Re: Bug#50832: AMENDMENT] Clarify meaning of Essential: yes
Jason Gunthorpe <firstname.lastname@example.org> writes:
> On Sun, Dec 12, 1999 at 12:32:08AM -0800, Chris Waters wrote:
> > The downside is, of course, that dpkg isn't very good at ordering
> > things, but again, that's a flaw in dpkg, and I think we'd be better
> > off trying to address that, not just for essential packages, but for
> > the benefit of the whole system.
> Sigh. Why does everyone think this is a flaw in dpkg? Is 'rm -rf /' a flaw
> in rm?
Not a valid analogy. The issue here is that essential packages are,
in essence, *PRE*-dependencies of the entire system, not just
dependencies. And dpkg has *never* handled pre-dependencies very
gracefully. (I still recall, on my first install of debian, having to
run the install process several times, because dpkg was confused by
all the pre-dependencies in the base system.)
This is more like if rm choked on symlinks.
> dpkg is the very lowest interface to the packaging system, it
> performs all the *mandatory* checks necessary to do any operation.
Yes, well, perhaps modifying dpkg isn't the only way to address the
problem; I'll grant that. Modifying *all* the existing tools that use
dpkg is another perfectly viable, and possibly preferable approach.
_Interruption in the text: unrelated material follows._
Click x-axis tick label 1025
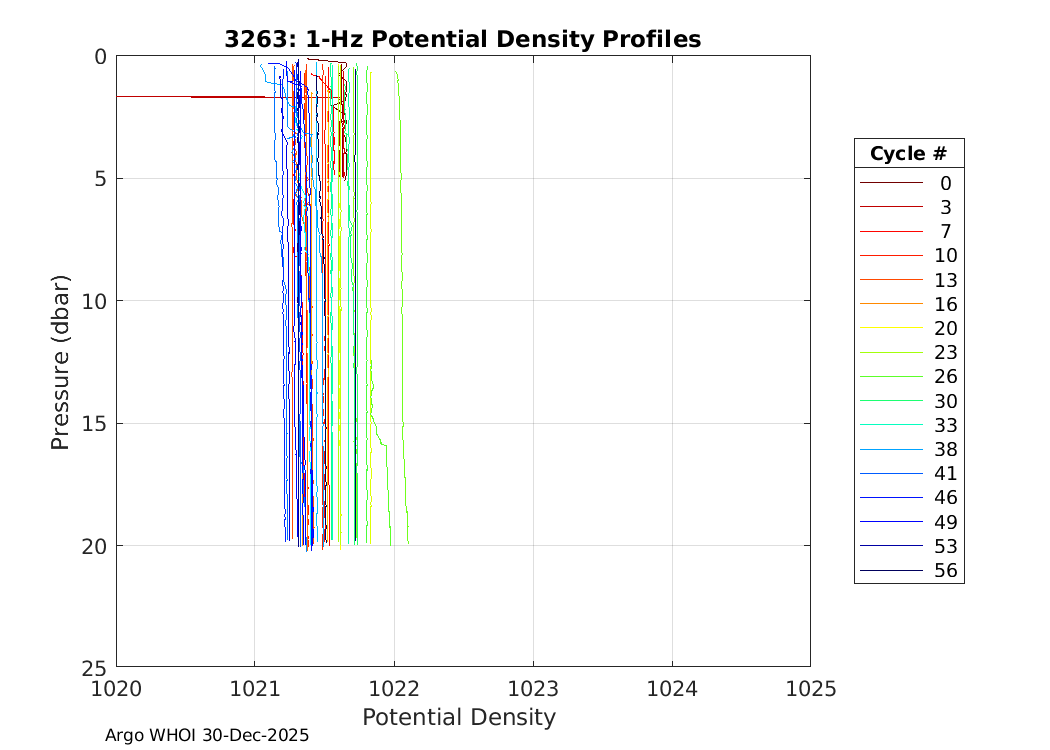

Except, of course, for the fact that there are a lot of such tools,
and there may well be inhouse tools we're not aware of.
I don't know; seems like everybody but me is enamoured of complex,
baroque solutions that involve jumping through hoops while juggling
chainsaws. I think that fixing dpkg would be a simple and final
solution to the problem. Yes, it requires more work up front, but I
think it would save a lot of work and broken systems in the long run.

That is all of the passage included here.